Música para camaleones es su última apuesta “seria” en el ámbito de lo literario. Siguiendo en la línea de A sangre fría, Capote vuelve a trabajar en este libro en una zona intermedia, entre la crónica, la ficción y la autobiografía que después serían retomadas por autores de la talla de Emmanuel Carrère o Javier Cercas. En ese sentido (y en muchos otros) Capote fue un precursor: entendió como nadie que la literatura “pura” en un contrasentido, que la novela (desde El Quijote nada menos) siempre trata de negarse tres veces a sí misma para reinventarse.

El libro es un buen exponente de esa doble vida de Capote. Hay cuentos clásicos (como el aterrador “Una luz en la ventana”), textos que están a medio camino (“Féretros tallados a mano”, una miniatura intensa de A sangre fría) y crónicas inteligentes, divertidas y emocionantes como esa en la que sigue a la mujer que le limpia la casa por su recorrida diaria, fuma porro con ella y son descubiertos por una pareja de judíos adinerados de Nueva York, o la otra donde Marilyn Monroe llega de incógnito a un funeral en una iglesia y tienen una conversación despampanante. Música para camaleones es un libro heterogéneo, y su prólogo no hace sino tocar otra de las notas: la de una especie de evaluación de su carrera artística.

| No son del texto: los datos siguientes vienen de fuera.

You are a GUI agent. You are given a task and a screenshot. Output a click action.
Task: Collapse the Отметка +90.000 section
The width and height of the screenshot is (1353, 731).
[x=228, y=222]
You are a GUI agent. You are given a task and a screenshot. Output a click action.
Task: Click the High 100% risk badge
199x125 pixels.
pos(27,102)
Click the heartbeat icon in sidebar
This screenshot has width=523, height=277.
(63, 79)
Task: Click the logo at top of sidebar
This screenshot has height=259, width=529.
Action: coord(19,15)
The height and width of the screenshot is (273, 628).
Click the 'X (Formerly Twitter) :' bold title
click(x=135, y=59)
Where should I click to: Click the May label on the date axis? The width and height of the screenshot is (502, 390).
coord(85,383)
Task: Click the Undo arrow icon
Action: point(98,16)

El hombre casado lee siempre el mismo párrafo, esa maravilla que dice: “Luego, un día, empecé a escribir, sin saber que me había encadenado, de por vida, a un amo noble pero despiadado. Cuando Dios nos ofrece un don, al mismo tiempo nos entrega un látigo, y éste sólo tiene por finalidad la autoflagelación”.Cada vez que lo lee, el hombre casado se queda pensando en la frase. En un principio, cuando la leyó, y después, cuando la vio citada en Todo sobre mi madre, de Almodóvar, la frase le pareció cristalina. Pero con el paso del tiempo se volvió más oscura, como si, al crecer, en vez de aprender algo, evolucionar, “progresar” en el sentido mercantil de la palabra, el hombre casado estuviera retrocediendo, incluso a nivel biológico, hasta ser un homo erectus o peor: un pececito de aletargadas branquias.

¿A qué latigo hace referencia Capote en la frase? Látigos, ejemplos de látigos (el hombre casado lo sabe, a un nivel mucho más modesto, latinoamericano y de arrabal que Capote, por supuesto) abundan en la vida literaria de cualquiera, que puede ser más o menos exitosa, más o menos talentosa, pero es vida al fin.

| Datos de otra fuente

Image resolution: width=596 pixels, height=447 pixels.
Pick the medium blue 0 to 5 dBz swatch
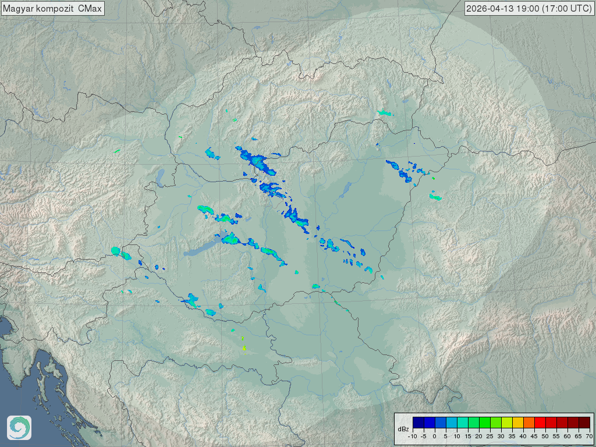coord(440,423)
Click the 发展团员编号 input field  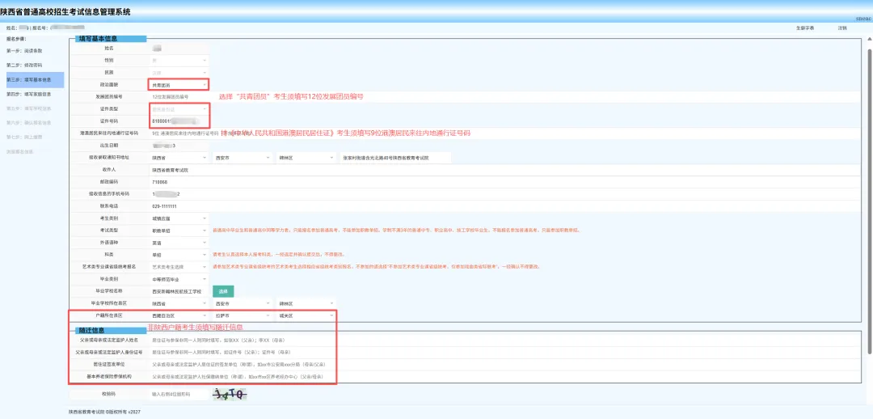(x=179, y=96)
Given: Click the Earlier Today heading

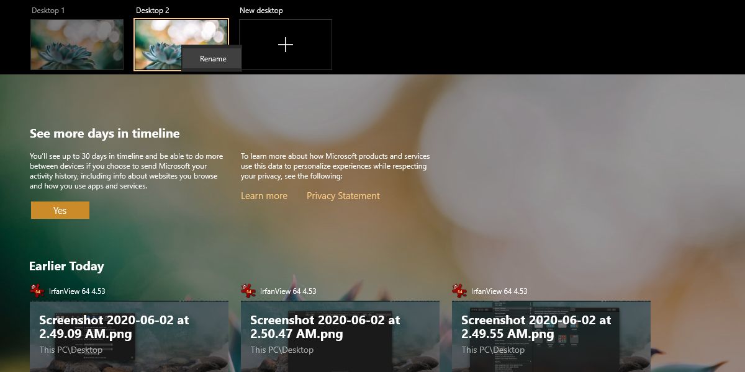Looking at the screenshot, I should coord(66,266).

Hay un látigo que nos lleva a los escritores a escribir, o tratar de hacerlo, todos los días, porque de eso depende nuestra existencia, piensa el hombre casado, generalizando asquerosamente como siempre. Nuestro ego, nuestra corporalidad, incluso, piensa. Y piensa que cuando no escribe el escritor empieza a desaparecer, como la mano de Michael Fox en Volver al futuro.

Hay un látigo para la exigencia, que siempre tiene la vara alta, de acuerdo a las posibilidades de cada, piensa el hombre casado. Tratar de hacer lo mejor. Y un látigo complementario porque lo mejor nunca nos sale, porque siempre faltan días, semanas, años, para alcanzar la cumbre que uno imaginó.

Hay una látigo para la diferencia entre la imagen mental de una novela o un cuento y esa novela o ese cuento terminados, cómodamente entre dos tapas. Un látigo para las altas montañas que habíamos divisado y que en la práctica son más bien montañitas de arena con las que juega un chico al borde del mar.

Hay un látigo para la soledad y el esfuerzo que requiere todo esto y que nunca, nunca, nunca son debidamente recompensados. Hay un látigo para el dolor en las cervicales y uno para los problemas en la vista. Un látigo para la procrastinación y otro para las opciones en el momento de escribir, que son siempre tantas. Hay un látigo para el ego de un escritor, descomunal como debe ser, y otro para leer a sus contemporáneos, con sus pifies y sus hermosos hallazgos que nos dejan de cama. Hay un látigo para las malas críticas y otro para la consideración de que, al fin, lo que vale es el placer de haberlo hecho. Nada más.

Todo esto piensa el hombre casado mientras toma unos mates y lee el prefacio a Música de camaleones y se autoflagela con una tela livianita, para no dejarse marcas.